━━━ Data for processing ━━━
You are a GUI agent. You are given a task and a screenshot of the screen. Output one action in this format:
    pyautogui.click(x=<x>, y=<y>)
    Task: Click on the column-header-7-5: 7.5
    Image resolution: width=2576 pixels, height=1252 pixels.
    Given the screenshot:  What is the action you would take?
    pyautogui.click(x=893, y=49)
━━━
━━━ Data for processing ━━━
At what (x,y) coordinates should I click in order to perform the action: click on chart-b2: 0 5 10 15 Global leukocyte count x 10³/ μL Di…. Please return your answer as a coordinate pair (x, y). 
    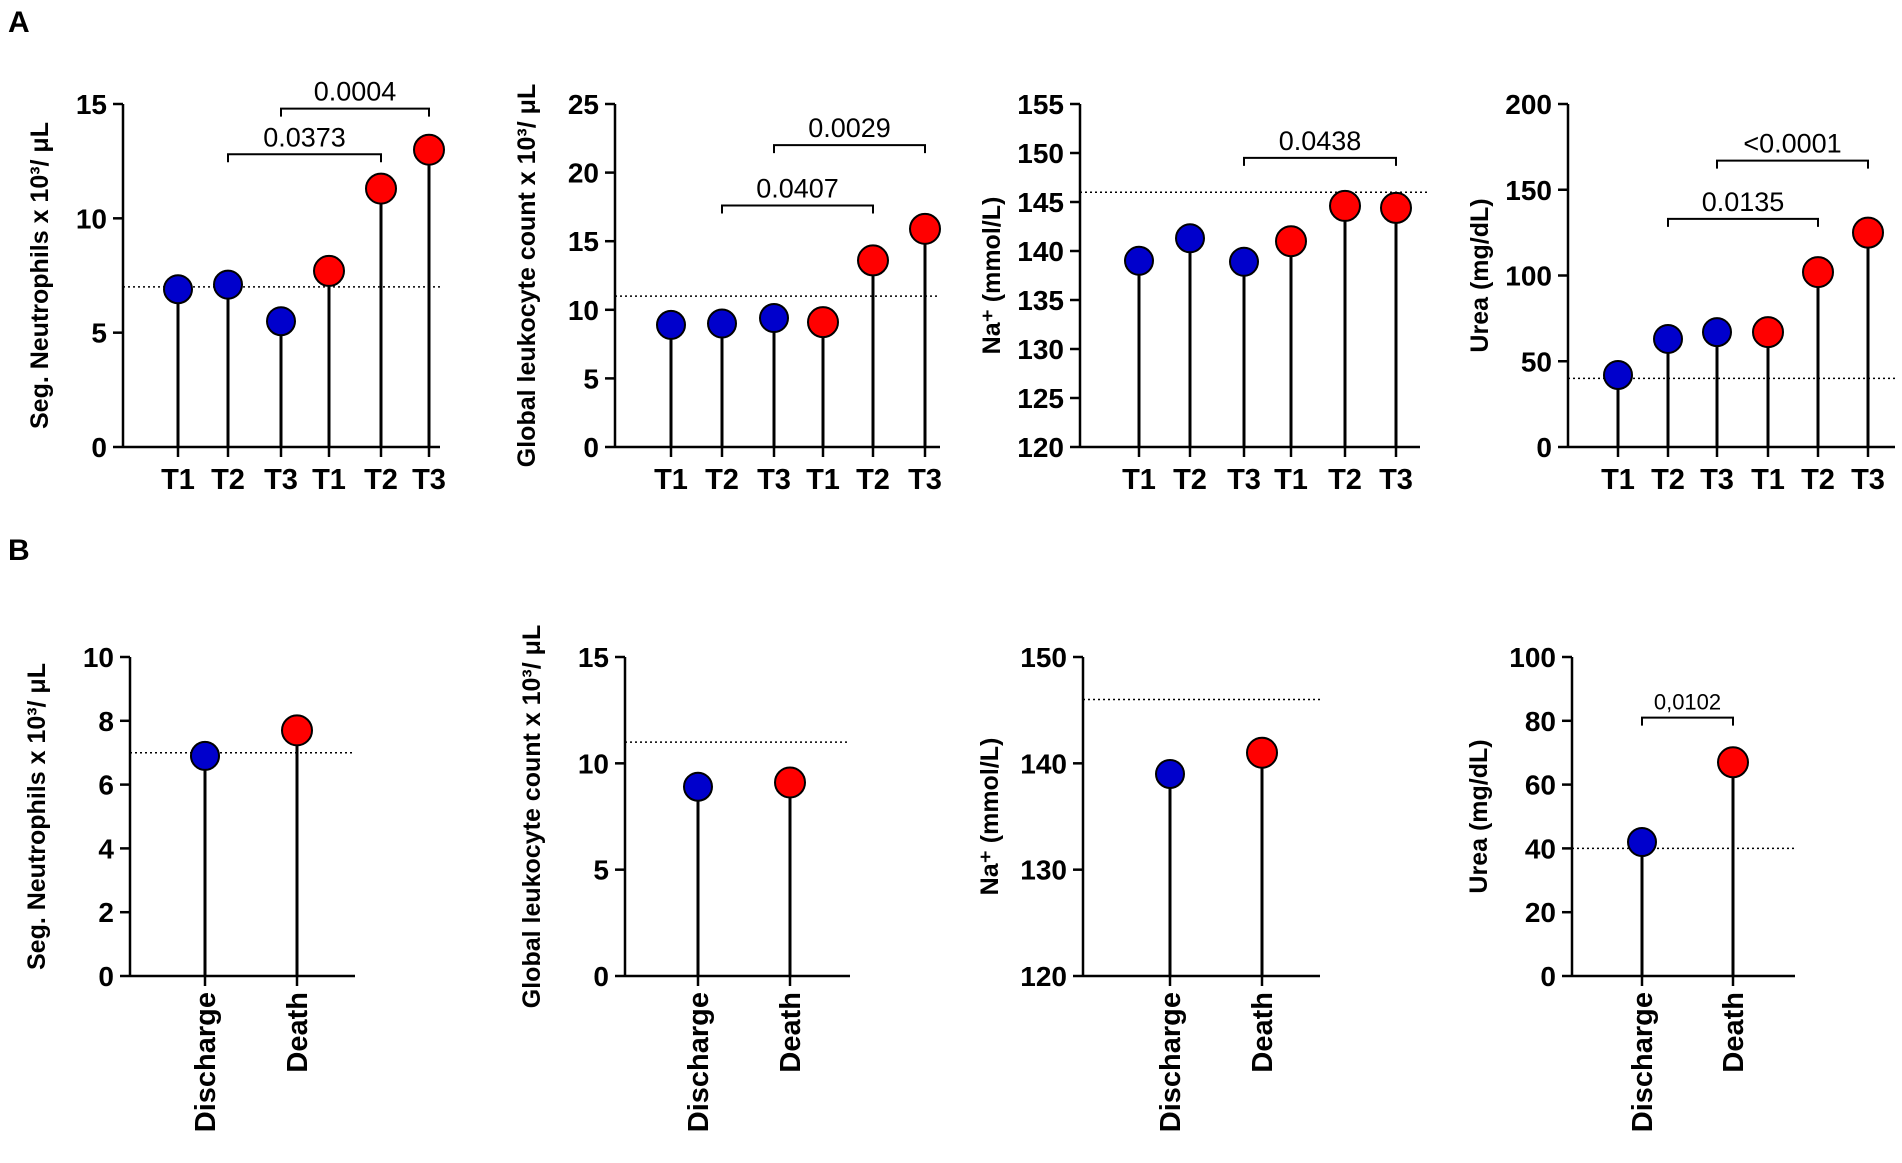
━━━
* Work item: Copy the items above word for word, from the line with "You are a GUI" up to and including the line with "pyautogui.click(x=893, y=49)".

* Output below:
You are a GUI agent. You are given a task and a screenshot of the screen. Output one action in this format:
    pyautogui.click(x=<x>, y=<y>)
    Task: Click on the column-header-7-5: 7.5
    Image resolution: width=2576 pixels, height=1252 pixels.
    Given the screenshot:  What is the action you would take?
    pyautogui.click(x=893, y=49)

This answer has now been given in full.